The Castle Bravo test on March 1st, 1954, was a fuck up of a whole different order. The engineers and physicists who build the bomb were looking for a five megaton yield, but they made a bad assumption about certain properties of the lithium -7 isotope and ended up with a yield of 15 megatons. Whoops!
This was apparently rather terrifying because all of the people watching the bomb go off expected a nice, safe (if you’re outside of the blast area and not downwind) 5 megaton yield, you know, 5 megatons, 300 Hiroshimas, been there, done that, got the T-shirt, and instead got three times what they expected and much more fallout.
Richard Rhodes describes the Castle Bravo test in his book Dark Sun: The Making of the Hydrogen Bomb. Read this and his other two books on the subject The Making of the Atomic Bomb and Arsenals of Folly and you’ll know everything that you need to about the nuclear arms race, including how the generals and politicians on both sides lied to justify increasingly more expensive, more destructive and more pointless weapons projects which bankrupted the former Soviet Union and nearly bankrupted the US.
Arsenals of Folly is especially good because it details how all of the guys who were making bad assumptions and policies to deal with the Soviet Union in the 1960, 70s and 80s came back in the late 90s and early part of the 21st century to make bad assumptions and policies about Iraq and the Middle East.

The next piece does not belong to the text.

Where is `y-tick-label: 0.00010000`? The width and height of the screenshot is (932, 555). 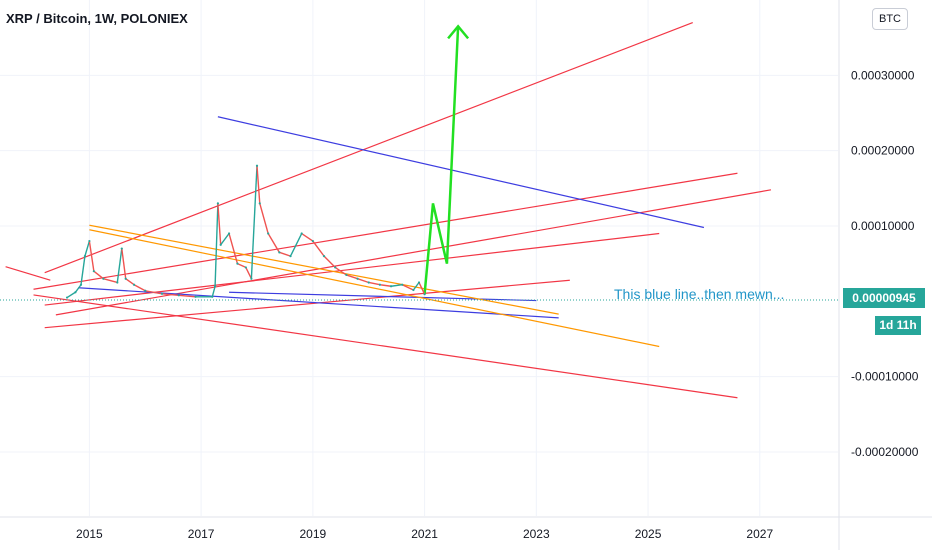
y-tick-label: 0.00010000 is located at coordinates (883, 226).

If you can read Arsenals of Folly and not come away wanting to put a bounty on the head of every neo-conservative in America you’re a far better person than I am.
Comment by wile_e_quixote — August 12, 2008 @ 3:12 pm
Now that’s some extensive commentary!
I now return you to your regularly scheduled frivolity:
I wonder what the cake tasted like. Was it “atomic” flavored?
Comment by Caleb Monroe — August 12, 2008 @ 7:29 pm
“which bankrupted the former Soviet Union” …. and this was bad because … ?
Comment by Rick — August 12, 2008 @ 10:28 pm
I’ve been looking at this photo on the front of the tinyvices.com website for ages (it’s changed to a clown now, darn it). But anyway, thank god for your article–else I would think that they took it themselves!
Comment by Erica Stratton — August 12, 2008 @ 11:38 pm
If there is one thing I despise, it is a smarty pants that knows more about something than I do. That is why I hate almost everyone…anyway,
it would be cool if the cake was topped with little burnt chocolate men.
Comment by eltiburo — August 14, 2008 @ 12:18 am
You eat that cake, you get atomic ache.